A expressão norte americana fad, usada para se referir a modas usadas como epidemias (isto é, que são lançadas por potências económicas altamente concentradas), já designava o fenómeno muito tempo antes que os chefes totalitários da publicidade impusessem as linhas gerais de cultura. A repetição universal dos termos designando as decisões tomadas torna-as por assim dizer familiares. A repetição cega e rapidamente difundida de palavras designadas liga a publicidade à palavra de ordem totalitária.
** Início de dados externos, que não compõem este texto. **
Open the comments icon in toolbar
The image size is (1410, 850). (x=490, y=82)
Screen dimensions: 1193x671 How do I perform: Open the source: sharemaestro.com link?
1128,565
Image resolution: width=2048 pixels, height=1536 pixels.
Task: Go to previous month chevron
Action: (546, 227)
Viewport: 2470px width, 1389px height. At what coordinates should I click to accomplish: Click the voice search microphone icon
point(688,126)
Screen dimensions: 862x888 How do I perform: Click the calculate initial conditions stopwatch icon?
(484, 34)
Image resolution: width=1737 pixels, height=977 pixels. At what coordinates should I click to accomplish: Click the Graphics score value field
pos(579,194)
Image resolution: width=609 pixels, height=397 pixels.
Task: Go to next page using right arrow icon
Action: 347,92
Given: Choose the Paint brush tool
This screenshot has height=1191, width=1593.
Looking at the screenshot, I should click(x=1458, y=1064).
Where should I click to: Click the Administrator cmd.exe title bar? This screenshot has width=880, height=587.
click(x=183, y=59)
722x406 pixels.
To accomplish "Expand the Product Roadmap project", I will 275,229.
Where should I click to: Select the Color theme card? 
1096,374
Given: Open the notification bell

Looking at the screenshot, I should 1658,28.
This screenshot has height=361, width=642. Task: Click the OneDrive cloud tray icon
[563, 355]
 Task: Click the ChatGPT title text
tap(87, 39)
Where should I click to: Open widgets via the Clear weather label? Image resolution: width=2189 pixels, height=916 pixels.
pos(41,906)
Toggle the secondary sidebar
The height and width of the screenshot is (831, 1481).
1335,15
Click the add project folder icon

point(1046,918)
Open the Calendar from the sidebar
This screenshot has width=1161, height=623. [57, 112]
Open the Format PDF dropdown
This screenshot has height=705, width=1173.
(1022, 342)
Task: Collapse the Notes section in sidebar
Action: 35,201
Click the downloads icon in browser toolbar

O tipo de experiência que personalizava as palavras ligando-as às pessoas que as pronunciavam foi esvaziado, e a pronta apropriação das palavras faz com que a linguagem assuma aquela frieza que era própria dela apenas nos cartazes e na parte de anúncios dos jornais.
Não se consegue perceber nas palavras a violência que elas sofrem. O locutor de radio não precisa mais de falar de maneira pomposa. Aliás, ele seria esquisito, caso a sua entoação se destinguisse da entoação do público ouvinte. Em compensação a linguagem e os gestos dos ouvintes e espectadores, até mesmo naquelas nuanças que nenhum método experimental conseguiu captar até agora, estão empregnados mais fortemente do que nunca pelos esquemas da indústria cultural. Hoje, a indústria cultural se assumiu a herança civilizatória da democracia de pioneiros e empresários, que tampouco desenvolvera uma fineza de sentido para os desvios espirituais. A liberdade de escolha da ideologia, que reflecte sempre a coerção económica, revela-se em todos os sectores como a liberdade de escolher o que é sempre a mesma coisa. A maneira como uma jovem aceita e se desincumbe do date obrigatório, a entoação no telefone e na mais familiar situação, a escolha das palavras na conversa, e até mesmo a vida interior organizada segundo os conceitos classificatórios da psicologia profunda vulgarizada, tudo isso atesta a tentativa de fazer de si mesmo um aparelho eficiente e que corresponda, mesmo nos mais profundos impulsos instintivos, ao modelo apresentado pela indústria cultural.
Alguns dos mais interessados preocupam-se em dar uma explicação tecnológica da industria cultural. O facto de que milhões de pessoas participam dessa indústria imporia métodos de reprodução que tornariam inevitável a disseminação de bens padronizados para a satisfação de necessidades iguais.
A televisão visa uma síntese do rádio e do cinema, que é retardada enquanto os interessados não se impõem de acordo mas cujas possibilitadas ilimitadas prometem aumentar o empobrecimento dos materiais estéticos a tal ponto que a identidade mal disfarçada dos produtos da indústria cultural pode vir a triunfar abertamente já amanhã. A harmonização da palavra da imagem e da música logra um êxito ainda mais perfeito do que no Tristão, porque os elementos sensíveis são em principio produzidos pelo mesmo processo técnico e exprimem a sua unidade como o seu verdadeiro conteúdo. Este processo de elaboração é o triunfo do capital investido, desde a concepção do romance até ao último efeito sonoro. Ele é o triunfo do capital investido.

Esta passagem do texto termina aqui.